This metabolic disorder is too often treated as not much of a problem by those who don’t carry its burden. Yet, there is new evidence to suggest that even brains don’t like type 2 diabetes. These results could prove revolutionary in the way we think, treat, and manage the disorder.
The decline of mental health over time has long been linked with old age, as it is a common belief that old age leads to dementia. But, this new study, made under the leadership of neurologists from Boston’s Beth Israel Deaconess Medical Centre and published in the Neurology journal this Wednesday, shows a pretty different result.
The main result of the study is that diabetes patients have a staggering 75% increased risk of developing one form of dementia or another, compared to those who don’t have the metabolic disorder.

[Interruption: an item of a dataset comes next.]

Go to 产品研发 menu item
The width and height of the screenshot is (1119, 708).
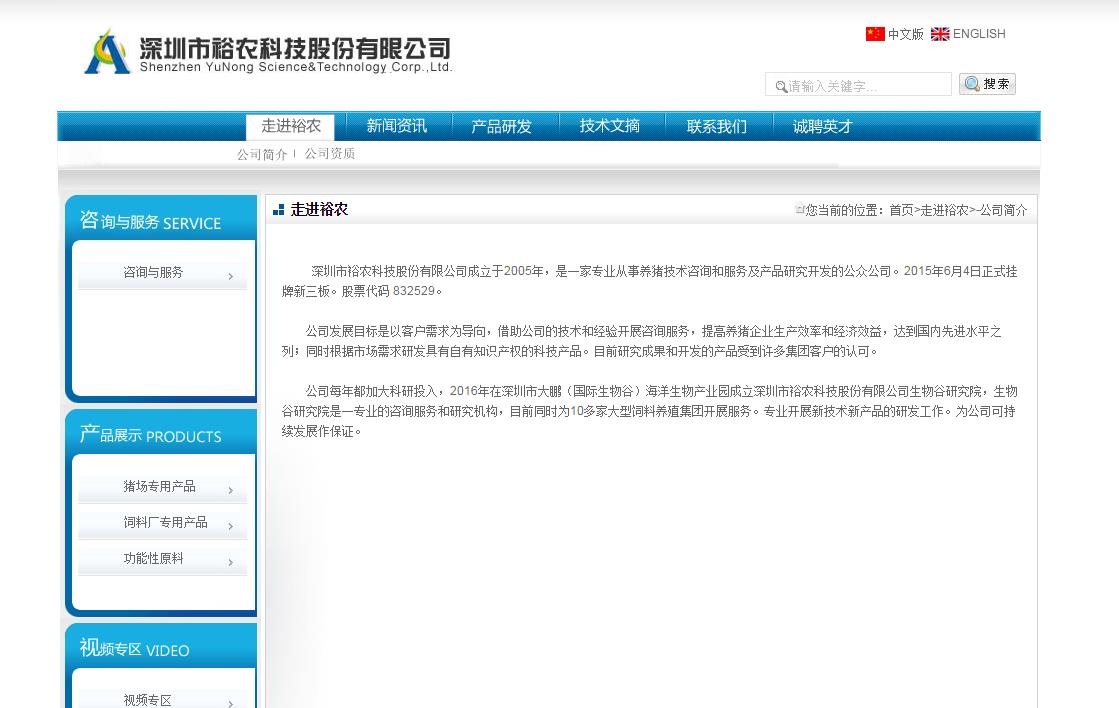coord(501,126)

The main symptoms that develop with Type 2 diabetes are higher levels of blood sugar, and the cause, a strong resistance to insulin. These two are cascading effects which over time have the unfortunate result of constricting blood flow to the brain through inflammation and by impairing its blood vessels.
The study was conducted on a control group of 40 individuals between the ages of 50 and 85. Of these, the brains scans of the 19 who had type two diabetes showed abnormally straitened blood vessels throughout the entirety of their brains. These results did not show up for the remaining 21 who did not have the disorder.
Although the differences found were not that strong, scientists say, they were pretty obvious and impossible two dismiss. For the purpose of furthering the study, another set of tests were made on the same 40 subjects two years later.
The more recent results indicated the same differences, only much more pronounced. The diabetics’ blood vessels were much more rigid, showed less flexibility when prompted by different brain exercises to either contract or expand. Also, the diabetics had brains which were smaller in volume. This points to brain atrophy, a common cause of dementia.
Memory tests, complex reasoning tests, learning and daily functioning tests showed promising results on the healthy control group, yet were much worse off with those suffering from diabetes.
The most worrying of the blood flow changes were shown by those of the patients with higher levels of inflammation. Consequently, those with poor control over their glycemic levels as they entered the tests showed slow and troubling results in mental functioning.
The scientists conclude that treatment with statins, anti-inflammatory medicine, and beta-blockers might help slow the onset of dementia in diabetes patients down to normal levels.